Dataset items:
--------------------------------

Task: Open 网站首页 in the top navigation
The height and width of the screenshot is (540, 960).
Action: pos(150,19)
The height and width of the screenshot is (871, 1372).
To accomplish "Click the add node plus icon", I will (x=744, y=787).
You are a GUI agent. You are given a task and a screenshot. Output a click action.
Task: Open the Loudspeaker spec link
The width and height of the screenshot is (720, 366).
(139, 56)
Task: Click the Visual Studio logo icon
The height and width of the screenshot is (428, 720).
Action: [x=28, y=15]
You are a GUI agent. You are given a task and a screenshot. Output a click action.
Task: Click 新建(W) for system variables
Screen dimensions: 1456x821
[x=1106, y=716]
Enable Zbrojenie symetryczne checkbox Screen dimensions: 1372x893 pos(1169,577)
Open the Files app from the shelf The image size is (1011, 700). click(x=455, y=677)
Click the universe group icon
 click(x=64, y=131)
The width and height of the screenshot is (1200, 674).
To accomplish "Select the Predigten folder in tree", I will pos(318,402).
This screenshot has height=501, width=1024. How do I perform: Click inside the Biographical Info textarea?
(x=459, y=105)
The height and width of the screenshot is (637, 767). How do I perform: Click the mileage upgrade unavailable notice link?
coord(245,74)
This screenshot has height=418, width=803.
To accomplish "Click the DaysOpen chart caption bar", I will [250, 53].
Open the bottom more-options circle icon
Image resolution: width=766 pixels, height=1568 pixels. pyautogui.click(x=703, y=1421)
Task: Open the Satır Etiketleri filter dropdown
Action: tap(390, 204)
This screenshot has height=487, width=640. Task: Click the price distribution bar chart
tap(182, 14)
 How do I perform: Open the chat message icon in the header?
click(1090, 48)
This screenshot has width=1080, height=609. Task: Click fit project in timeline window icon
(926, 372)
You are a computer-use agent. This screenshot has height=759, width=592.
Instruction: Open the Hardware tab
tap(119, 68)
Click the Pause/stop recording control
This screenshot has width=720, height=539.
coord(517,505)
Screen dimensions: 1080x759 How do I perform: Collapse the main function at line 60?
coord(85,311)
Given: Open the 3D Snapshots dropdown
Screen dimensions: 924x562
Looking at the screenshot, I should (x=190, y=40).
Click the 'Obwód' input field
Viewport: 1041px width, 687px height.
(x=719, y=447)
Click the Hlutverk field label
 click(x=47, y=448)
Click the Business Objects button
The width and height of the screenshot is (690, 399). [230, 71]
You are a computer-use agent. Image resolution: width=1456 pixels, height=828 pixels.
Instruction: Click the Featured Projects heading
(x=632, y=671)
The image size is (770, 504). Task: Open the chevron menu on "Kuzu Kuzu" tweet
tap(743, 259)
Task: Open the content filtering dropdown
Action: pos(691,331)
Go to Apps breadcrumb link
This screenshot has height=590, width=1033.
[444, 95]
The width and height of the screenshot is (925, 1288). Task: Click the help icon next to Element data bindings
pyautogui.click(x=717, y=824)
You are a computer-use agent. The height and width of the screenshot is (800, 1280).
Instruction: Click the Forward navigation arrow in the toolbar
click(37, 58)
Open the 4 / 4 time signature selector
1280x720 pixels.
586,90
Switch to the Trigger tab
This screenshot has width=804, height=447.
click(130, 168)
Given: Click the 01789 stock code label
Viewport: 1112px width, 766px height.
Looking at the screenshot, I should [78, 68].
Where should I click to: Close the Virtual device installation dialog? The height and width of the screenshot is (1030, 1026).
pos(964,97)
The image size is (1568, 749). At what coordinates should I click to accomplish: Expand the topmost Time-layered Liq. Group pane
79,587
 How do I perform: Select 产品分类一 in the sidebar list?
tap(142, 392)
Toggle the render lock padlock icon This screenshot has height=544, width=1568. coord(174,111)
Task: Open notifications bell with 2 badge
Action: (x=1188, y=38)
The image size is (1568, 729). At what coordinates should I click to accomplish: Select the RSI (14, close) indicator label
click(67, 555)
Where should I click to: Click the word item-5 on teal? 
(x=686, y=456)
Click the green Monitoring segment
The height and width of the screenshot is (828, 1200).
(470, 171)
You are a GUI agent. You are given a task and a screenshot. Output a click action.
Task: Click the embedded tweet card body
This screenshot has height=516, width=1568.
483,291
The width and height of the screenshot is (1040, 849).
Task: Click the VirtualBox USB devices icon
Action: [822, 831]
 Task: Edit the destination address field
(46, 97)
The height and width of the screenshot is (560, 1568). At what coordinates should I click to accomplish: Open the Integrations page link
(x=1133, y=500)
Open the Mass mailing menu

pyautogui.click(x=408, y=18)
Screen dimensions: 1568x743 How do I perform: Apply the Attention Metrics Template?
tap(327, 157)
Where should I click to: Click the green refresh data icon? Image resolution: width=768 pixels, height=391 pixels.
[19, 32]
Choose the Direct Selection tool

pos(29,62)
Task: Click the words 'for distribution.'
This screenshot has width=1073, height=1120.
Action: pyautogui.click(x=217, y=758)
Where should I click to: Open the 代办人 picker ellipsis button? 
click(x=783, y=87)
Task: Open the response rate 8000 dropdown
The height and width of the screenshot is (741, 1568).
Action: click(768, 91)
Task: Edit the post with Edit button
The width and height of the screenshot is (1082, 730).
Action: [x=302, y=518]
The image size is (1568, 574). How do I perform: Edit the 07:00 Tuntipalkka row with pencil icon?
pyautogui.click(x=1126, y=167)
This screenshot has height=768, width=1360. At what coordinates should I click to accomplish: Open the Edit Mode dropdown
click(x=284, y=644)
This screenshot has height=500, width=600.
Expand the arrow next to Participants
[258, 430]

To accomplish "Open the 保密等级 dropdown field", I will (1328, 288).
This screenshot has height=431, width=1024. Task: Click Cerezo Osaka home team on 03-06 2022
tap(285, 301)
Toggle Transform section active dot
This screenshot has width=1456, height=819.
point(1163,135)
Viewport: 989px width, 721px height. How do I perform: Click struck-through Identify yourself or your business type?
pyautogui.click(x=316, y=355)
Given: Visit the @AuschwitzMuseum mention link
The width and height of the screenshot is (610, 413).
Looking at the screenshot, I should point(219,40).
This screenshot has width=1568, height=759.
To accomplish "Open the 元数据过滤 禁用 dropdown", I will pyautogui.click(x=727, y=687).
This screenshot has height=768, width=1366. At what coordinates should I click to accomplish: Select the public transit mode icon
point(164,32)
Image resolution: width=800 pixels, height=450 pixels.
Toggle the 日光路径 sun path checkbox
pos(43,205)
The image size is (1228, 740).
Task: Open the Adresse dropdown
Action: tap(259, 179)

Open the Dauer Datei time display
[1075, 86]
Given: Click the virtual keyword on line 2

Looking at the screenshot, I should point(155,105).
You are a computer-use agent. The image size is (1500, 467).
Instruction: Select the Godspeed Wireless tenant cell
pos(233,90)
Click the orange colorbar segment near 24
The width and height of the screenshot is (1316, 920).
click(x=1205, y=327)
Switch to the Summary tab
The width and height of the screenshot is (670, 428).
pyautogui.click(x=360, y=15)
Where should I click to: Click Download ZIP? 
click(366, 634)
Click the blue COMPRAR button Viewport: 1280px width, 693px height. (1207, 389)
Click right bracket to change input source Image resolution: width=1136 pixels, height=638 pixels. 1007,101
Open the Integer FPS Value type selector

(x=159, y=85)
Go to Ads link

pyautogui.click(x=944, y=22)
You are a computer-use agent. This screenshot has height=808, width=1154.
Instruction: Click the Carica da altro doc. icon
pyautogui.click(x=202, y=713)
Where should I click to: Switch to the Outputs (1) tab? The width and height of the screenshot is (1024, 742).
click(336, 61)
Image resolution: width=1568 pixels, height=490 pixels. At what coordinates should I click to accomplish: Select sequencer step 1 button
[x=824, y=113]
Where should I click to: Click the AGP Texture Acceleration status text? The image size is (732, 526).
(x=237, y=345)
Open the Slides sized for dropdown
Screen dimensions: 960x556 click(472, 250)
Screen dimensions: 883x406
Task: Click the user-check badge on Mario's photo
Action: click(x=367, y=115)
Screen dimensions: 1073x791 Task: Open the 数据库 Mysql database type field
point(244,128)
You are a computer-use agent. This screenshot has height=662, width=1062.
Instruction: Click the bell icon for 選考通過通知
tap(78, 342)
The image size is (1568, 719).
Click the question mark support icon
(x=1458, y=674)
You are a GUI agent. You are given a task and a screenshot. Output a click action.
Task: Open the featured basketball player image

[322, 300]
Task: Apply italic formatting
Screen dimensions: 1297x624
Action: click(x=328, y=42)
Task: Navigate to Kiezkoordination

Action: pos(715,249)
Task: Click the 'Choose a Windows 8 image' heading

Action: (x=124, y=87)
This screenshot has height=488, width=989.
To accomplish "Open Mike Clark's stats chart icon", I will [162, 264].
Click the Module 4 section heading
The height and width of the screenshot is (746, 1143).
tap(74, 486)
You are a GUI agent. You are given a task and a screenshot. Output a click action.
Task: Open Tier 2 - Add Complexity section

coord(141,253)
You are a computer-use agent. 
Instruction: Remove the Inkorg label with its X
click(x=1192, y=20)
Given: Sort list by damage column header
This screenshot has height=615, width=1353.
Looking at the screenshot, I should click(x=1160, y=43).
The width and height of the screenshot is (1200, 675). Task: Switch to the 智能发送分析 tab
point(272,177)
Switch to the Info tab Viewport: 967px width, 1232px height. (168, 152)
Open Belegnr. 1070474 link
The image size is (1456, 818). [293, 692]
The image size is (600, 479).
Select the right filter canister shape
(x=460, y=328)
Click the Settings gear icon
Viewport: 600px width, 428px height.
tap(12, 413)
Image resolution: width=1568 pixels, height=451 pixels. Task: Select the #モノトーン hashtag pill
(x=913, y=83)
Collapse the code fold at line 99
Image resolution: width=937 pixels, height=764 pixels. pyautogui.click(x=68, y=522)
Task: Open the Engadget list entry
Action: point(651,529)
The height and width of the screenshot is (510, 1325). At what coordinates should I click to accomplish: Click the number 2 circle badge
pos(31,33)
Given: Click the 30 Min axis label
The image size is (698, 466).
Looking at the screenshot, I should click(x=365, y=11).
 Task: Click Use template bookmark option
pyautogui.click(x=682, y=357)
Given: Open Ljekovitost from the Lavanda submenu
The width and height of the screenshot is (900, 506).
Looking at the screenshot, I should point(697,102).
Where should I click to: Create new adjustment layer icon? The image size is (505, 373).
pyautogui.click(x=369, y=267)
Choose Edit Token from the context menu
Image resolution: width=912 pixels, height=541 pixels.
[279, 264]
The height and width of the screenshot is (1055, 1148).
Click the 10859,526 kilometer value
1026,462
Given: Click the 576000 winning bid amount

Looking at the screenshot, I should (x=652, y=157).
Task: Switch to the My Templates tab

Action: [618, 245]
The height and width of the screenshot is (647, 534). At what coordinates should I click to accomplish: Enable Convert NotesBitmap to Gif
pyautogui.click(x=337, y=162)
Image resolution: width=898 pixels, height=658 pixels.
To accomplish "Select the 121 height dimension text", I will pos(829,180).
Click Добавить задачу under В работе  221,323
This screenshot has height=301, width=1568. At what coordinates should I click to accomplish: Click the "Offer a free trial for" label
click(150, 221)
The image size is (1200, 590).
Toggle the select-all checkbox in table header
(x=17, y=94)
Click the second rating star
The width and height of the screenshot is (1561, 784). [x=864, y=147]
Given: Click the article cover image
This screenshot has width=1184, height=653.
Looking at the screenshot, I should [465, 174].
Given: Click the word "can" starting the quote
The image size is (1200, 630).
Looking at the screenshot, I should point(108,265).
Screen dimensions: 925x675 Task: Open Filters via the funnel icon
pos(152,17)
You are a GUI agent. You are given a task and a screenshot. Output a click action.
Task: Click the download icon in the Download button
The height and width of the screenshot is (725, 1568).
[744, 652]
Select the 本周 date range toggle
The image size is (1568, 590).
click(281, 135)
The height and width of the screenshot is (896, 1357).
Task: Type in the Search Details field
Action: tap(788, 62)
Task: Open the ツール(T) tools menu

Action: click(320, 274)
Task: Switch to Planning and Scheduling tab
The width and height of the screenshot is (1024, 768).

--------------------------------

• [Exercise directions]: A lone number is the expected answer: the count of lines in these entries holding the string "segment".

• [Exercise result]: 2